CO2 absorbs infrared (heat) radiation emitted by the planet and returns some of it to Earth's surface. Thus CO2 -- released as fossil fuels are burned and accumulating in the atmosphere -- could gradually warm the planet in a process often referred to as the greenhouse effect.

Hermann Flohn of the University of Bonn now puts the risk level for serious climatic effects at 560 to 680 parts per million (p.p.m.) for concentrations of the heat-trapping gas.

The 560-680 p.p.m. figure represents a 5-degree C. average temperature rise a year. This seemingly modest figure is enough to melt the West Antarctic icecap, which might raise sea level enough to flood some of the world's major cities.

A 5-degree temperature rise could also eliminate the permanent Arctic sea ice. Flohn says he believes the Arctic sea ice would go rather quickly, before the West Antarctic ice were affected. Even without a simultaneous melting of Antarctic glaciers, he projects this could substantially change climate. It might shift rainfall zones, bringing semiarid conditions to parts of Europe and reducing rainfall in such climatically sensitive areas as California, the Mediterranean, and the Near East.

Flohn's figures (560-680 p.p.m.) are substantially below former estimates of 750 p.p.m. As he explained during a session of the annual meeting of the American Association for the Advancement of Science, other trace gases such as methane, nitrous oxide, and fluorocarbons have also been found to have a significant greenhouse effect. Thus less CO2 is needed for a 5-degree warming than had earlier been estimated. Perhaps the most sinister figure of all is that the present concentration of 340 p.p.m. is growing at 1.22 p.p.m. per year.

James Hansen of the Goddard Institute for Space Studies, speaking at the same session, said that, during the 1970s, these other gases increased the greenhouse effect by anywhere from 50 to 100 percent. He predicted that early signs of a greenhouse warming - an average temperature rise of a few tenths of a degree - may show up during the 1980s.

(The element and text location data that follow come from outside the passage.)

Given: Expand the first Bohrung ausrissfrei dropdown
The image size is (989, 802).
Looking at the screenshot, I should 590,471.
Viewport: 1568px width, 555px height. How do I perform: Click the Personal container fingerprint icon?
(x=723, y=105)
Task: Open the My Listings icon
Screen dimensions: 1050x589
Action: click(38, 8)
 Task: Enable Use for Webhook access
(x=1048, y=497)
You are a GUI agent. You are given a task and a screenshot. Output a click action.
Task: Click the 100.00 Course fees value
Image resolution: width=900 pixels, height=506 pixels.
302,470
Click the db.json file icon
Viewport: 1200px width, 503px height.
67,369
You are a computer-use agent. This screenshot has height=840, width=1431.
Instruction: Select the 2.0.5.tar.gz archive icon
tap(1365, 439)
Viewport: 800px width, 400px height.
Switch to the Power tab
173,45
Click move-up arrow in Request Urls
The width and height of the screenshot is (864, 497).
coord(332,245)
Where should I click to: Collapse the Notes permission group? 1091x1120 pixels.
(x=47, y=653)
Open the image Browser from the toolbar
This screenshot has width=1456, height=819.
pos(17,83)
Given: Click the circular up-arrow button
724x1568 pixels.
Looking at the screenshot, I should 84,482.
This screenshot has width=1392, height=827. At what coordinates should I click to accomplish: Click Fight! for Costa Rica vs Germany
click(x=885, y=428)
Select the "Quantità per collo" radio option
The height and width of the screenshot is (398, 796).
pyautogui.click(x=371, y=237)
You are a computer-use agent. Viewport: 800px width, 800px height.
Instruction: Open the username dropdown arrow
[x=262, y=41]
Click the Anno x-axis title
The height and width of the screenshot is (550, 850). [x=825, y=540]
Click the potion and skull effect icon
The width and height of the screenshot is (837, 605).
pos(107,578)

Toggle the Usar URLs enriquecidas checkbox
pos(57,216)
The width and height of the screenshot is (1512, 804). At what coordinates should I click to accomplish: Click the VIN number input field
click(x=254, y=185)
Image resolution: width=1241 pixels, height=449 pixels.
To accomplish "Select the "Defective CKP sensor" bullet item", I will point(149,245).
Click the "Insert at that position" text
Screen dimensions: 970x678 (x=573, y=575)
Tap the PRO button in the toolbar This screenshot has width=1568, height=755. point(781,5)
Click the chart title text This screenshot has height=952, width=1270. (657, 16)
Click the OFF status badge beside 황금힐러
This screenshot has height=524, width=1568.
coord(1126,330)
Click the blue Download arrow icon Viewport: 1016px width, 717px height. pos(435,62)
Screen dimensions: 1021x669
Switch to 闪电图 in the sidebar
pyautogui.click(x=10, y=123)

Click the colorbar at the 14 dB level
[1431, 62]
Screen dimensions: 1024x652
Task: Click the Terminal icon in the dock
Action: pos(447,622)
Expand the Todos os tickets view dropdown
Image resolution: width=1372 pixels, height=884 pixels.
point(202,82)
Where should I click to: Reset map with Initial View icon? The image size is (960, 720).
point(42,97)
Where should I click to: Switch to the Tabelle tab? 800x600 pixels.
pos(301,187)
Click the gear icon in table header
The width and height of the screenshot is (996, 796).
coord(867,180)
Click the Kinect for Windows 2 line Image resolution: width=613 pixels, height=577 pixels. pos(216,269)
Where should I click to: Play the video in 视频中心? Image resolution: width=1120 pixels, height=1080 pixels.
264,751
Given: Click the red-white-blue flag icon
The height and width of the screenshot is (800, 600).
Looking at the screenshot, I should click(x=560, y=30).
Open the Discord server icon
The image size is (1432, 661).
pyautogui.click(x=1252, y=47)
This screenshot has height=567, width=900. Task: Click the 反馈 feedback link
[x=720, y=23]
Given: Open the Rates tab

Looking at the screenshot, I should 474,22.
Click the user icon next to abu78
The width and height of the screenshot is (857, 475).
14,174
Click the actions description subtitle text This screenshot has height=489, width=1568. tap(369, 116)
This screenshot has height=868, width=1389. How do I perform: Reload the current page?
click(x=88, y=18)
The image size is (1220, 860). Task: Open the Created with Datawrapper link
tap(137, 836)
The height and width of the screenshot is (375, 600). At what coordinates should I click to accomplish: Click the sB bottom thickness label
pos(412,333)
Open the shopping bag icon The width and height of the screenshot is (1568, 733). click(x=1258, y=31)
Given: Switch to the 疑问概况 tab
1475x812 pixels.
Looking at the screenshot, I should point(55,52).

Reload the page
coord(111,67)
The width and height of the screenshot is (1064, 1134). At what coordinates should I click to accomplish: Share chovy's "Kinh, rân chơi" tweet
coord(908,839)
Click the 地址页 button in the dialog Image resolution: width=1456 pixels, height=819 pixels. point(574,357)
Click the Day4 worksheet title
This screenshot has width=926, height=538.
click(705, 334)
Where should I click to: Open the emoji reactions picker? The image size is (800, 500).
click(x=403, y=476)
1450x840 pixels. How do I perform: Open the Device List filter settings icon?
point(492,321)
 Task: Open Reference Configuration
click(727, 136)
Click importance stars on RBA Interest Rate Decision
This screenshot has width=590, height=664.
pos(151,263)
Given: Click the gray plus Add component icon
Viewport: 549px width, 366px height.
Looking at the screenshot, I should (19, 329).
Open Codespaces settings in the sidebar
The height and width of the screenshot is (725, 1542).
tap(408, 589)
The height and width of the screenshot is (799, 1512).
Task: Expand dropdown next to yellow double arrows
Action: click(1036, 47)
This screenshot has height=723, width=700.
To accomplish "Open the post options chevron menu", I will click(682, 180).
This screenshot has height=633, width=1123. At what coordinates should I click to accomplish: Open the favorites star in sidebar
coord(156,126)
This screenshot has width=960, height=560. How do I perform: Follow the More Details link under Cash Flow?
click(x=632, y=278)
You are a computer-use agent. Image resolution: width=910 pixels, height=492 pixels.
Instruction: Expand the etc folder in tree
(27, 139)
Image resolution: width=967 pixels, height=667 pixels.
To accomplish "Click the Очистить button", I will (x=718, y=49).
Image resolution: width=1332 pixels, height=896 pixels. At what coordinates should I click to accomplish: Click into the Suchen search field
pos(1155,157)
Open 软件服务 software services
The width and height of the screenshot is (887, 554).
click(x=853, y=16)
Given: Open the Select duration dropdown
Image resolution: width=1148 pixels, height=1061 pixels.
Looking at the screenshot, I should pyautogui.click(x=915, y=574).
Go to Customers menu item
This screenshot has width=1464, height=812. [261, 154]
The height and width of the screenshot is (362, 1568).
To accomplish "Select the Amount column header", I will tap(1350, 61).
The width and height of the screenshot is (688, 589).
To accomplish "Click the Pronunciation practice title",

While all such projections are uncertain, this does add to the urgency of research to pin down the CO2 impact on climate. Most of the new CO2 expected to be added over the next century would come from burning coal. Since this is the ''alternative fuel'' on which China, the Soviet Union, and the United States in particular expect to rely, it is important to find out to what extent it can be used without triggering a climatic disaster.

As Roger Revelle of the University of California at San Diego pointed out, if coal burning does have to be curbed, at least this won't require wide international agreement. ''We have only to convince China, the Soviet Union, and ourselves,'' he said. That's nice, but it still sounds complicated.